▶ [THE PROBLEM]: What is printed must match, line for line, the records from their first line through the line containing "You are a computer-use", with pictures left out.

Top of THE DATA

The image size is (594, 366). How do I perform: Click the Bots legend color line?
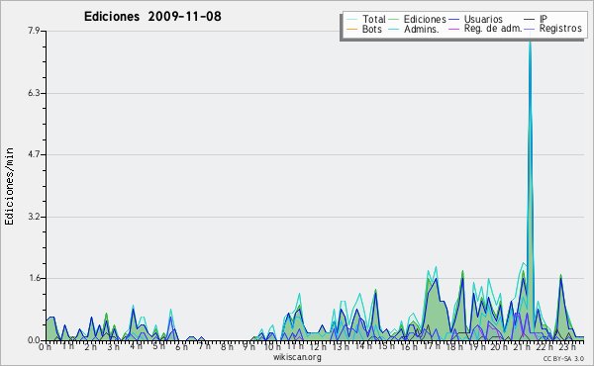(351, 29)
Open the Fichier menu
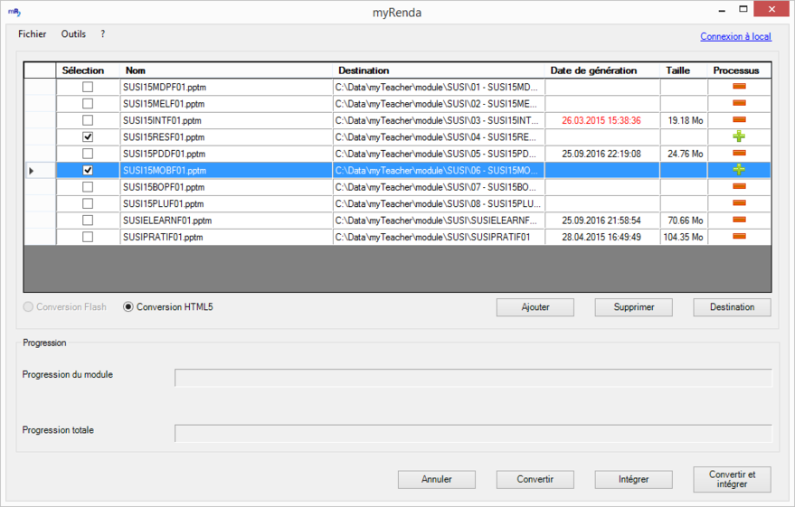The width and height of the screenshot is (795, 507). coord(32,34)
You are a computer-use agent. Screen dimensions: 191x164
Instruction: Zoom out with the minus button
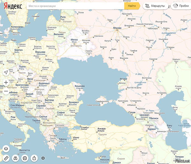tap(6, 91)
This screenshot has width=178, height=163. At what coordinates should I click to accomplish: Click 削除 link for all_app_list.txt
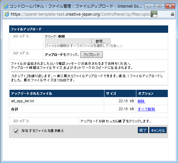pyautogui.click(x=141, y=101)
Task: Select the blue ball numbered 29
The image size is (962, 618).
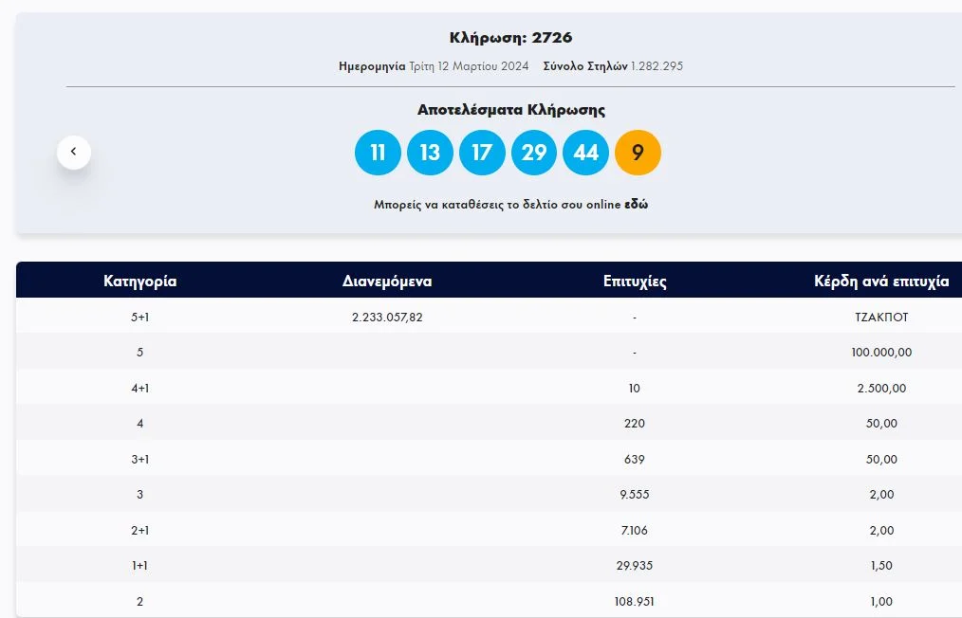Action: [534, 153]
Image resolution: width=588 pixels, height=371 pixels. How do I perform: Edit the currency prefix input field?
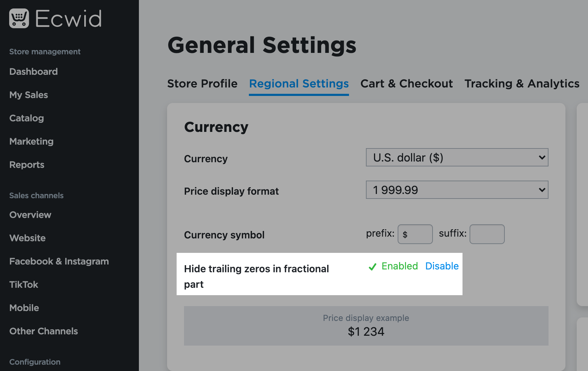pos(415,234)
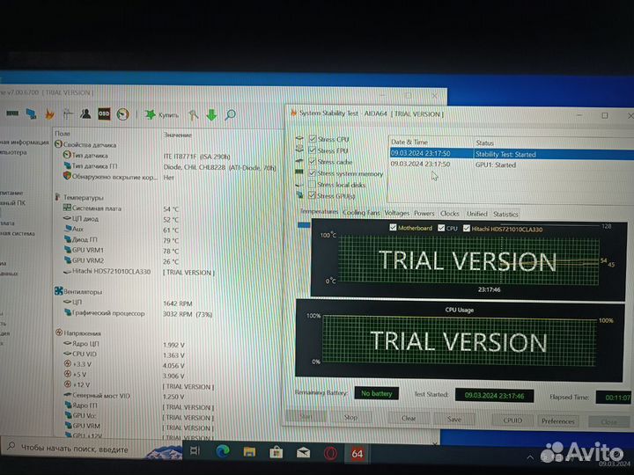Uncheck the Stress CPU checkbox
This screenshot has height=475, width=634.
pyautogui.click(x=313, y=139)
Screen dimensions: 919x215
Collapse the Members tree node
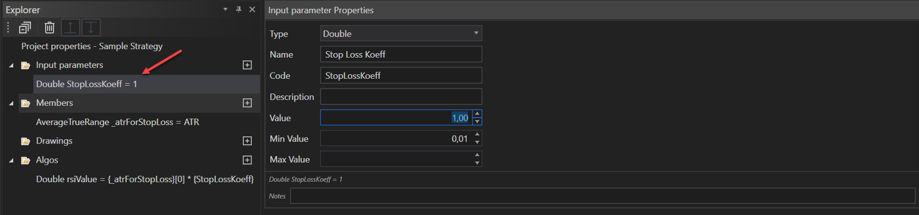tap(11, 103)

Bottom of THE DATA

▶ [SOLUTION TO THE EXERCISE]:
The image size is (594, 366). How do I perform: Click the Bots legend color line?
(351, 29)
Open the Fichier menu
The width and height of the screenshot is (795, 507). coord(32,34)
You are a computer-use agent. Screen dimensions: 191x164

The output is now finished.